HAY UNA MENTIRA QUE ME HA CONVENCIDO PARA SIEMPRE Y ES QUE ESCRIBIR SIRVE DE ALGO

Ardidos

Como ha venido pasando estos días de lluvia, ha empezado a llover cuando estaba por ahí.. y ahora que he vuelto a casa, ha cesado. Había un entierro.. y la plaza estaba llena de coches y de gente con paraguas. Y vi el ataúd salir del coche fúnebre. Ese tipo de escenas parace que siempre tiene que ver con uno y que a la vez están lejos de todas las huellas. Yo tenía pensado ir a sentarme bajo los soportales para cubrirme un poco de la lluvia pero como había toda esa gente, fui al parque y me senté debajo de un pino que me protegió. Y kavka estuvo jugando con piñas y empapándose. Cuando vi que chorreaba agua pensé que debíamos a ir a casa.
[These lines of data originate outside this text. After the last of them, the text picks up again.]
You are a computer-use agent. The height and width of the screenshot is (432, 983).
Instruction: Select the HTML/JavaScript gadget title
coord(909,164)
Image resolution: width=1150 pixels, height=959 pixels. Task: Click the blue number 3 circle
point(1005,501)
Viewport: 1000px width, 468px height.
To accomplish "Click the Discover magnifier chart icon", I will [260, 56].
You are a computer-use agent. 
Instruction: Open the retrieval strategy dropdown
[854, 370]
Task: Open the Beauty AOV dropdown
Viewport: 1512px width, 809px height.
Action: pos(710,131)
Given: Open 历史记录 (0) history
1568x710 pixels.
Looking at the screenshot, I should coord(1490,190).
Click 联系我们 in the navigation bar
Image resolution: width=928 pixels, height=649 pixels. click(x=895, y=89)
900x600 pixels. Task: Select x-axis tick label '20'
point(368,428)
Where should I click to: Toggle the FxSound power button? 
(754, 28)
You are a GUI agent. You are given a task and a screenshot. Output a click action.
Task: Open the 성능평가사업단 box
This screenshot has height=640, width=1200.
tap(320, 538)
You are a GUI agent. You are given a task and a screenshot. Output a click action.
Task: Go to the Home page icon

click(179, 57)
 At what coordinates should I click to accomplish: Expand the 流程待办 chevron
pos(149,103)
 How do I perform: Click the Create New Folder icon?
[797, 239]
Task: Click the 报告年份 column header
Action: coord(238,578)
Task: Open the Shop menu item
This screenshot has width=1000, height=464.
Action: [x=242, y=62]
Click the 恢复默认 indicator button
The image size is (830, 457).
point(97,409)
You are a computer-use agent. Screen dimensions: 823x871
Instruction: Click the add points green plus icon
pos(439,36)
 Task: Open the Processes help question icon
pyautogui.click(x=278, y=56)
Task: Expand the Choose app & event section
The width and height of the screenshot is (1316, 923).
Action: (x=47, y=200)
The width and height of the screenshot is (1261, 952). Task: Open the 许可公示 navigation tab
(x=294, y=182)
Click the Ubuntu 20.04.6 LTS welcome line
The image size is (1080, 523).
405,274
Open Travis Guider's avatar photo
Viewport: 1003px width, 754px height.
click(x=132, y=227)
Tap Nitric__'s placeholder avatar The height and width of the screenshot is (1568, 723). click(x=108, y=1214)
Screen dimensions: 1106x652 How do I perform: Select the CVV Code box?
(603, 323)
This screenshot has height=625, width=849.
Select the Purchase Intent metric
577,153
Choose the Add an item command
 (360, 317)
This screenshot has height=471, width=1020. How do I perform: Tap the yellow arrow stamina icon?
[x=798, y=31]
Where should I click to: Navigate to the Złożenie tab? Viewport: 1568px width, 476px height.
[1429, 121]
Y al cruzar por la plaza había acabado la misa y la escena ocurrió del revés, el ataúd entraba al coche fúnebre y la gente con paraguas iba caminando hacia el cementerio. Durante un instante pensé que tal vez hubiera muerto alguien que yo pudiera querer y que les sería de mal gusto verme por ahí con el perro chapoteando charcos. Pero enseguida se me quitó esa idea, porque aquí ya no me queda nadie y toda esa gente me era desconocida.